Using crypto auth for detecting corrupted IGP packets?
Hi, I believe, based on what i have heard, that some operators turn on cryptographic authentication because the internet checksum that OSPF, etc use for packet sanity is quite weak and offers trifle little protection against lot of known errors like: - re-ordering of 2-byte aligned words - various bit flips that keep the 1s complement sum the same (e.g. 0x0000 to 0xffff and vice versa) So a corrupted packet could still pass the ethernet CRC checks and IP and OSPF checksums. Or it could be valid till the ethernet CRC check is done and gets corrupted after that (PCI transmission errors, DMA errors, memory issues, line card corruption and last but not the least, CRCs and internet checksums could miss wire-corrupted packets) Currently an operator can do the following: - Use the poor internet checksum OR - Turn on cryptographic authentication in the routing protocols to catch all such bit errors which could be caused by line card corruption, etc. One can go through http://portal.acm.org/citation.cfm?id=294357.294364 to understand the issues with the internet checksums. I would be interested in knowing if operators use the cryptographic authentication for detecting the errors that i just described above. You could send me a mail offline and i will consolidate the responses and send a summary on the list in a few days time. Cheers, Manav
On Sep 30, 2010, at 11:34 PM, Manav Bhatia wrote:
I would be interested in knowing if operators use the cryptographic authentication for detecting the errors that i just described above.

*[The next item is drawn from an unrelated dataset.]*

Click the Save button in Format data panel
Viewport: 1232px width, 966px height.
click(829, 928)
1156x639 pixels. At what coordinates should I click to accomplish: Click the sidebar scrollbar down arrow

Additionally, one might venture to understand the effects of such mechanisms and why knob's such as IS-IS's "ignore-lsp-errors" were added ~15 years ago. LSP corruption storms driven by receivers that purge corrupted LSPs and originators that re-originate and flood on receipt of said purged LSPs are very problematic and otherwise difficult to identify in practice. Coincidentally, it's also why logging LSPs that trigger such errors is important, whether you ignore them or propagate them. -danny
Sent from my iThing On Oct 1, 2010, at 12:16 AM, Danny McPherson <danny@tcb.net> wrote:
On Sep 30, 2010, at 11:34 PM, Manav Bhatia wrote:
I would be interested in knowing if operators use the cryptographic authentication for detecting the errors that i just described above.
Additionally, one might venture to understand the effects of such mechanisms and why knob's such as IS-IS's "ignore-lsp-errors" were added ~15 years ago. LSP corruption storms driven by receivers that purge corrupted LSPs and originators that re-originate and flood on receipt of said purged LSPs are very problematic and otherwise difficult to identify in practice.
Coincidentally, it's also why logging LSPs that trigger such errors is important, whether you ignore them or propagate them.
I really wish there was a good way to (generically) keep a 4-6 hour buffer of all control-plane traffic on devices. While you can do that with some, the forensic value is immense when you have a problem. - Jared
I really wish there was a good way to (generically) keep a 4-6 hour buffer of all control-plane traffic on devices. While you can do that with some, the forensic value is immense when you have a problem.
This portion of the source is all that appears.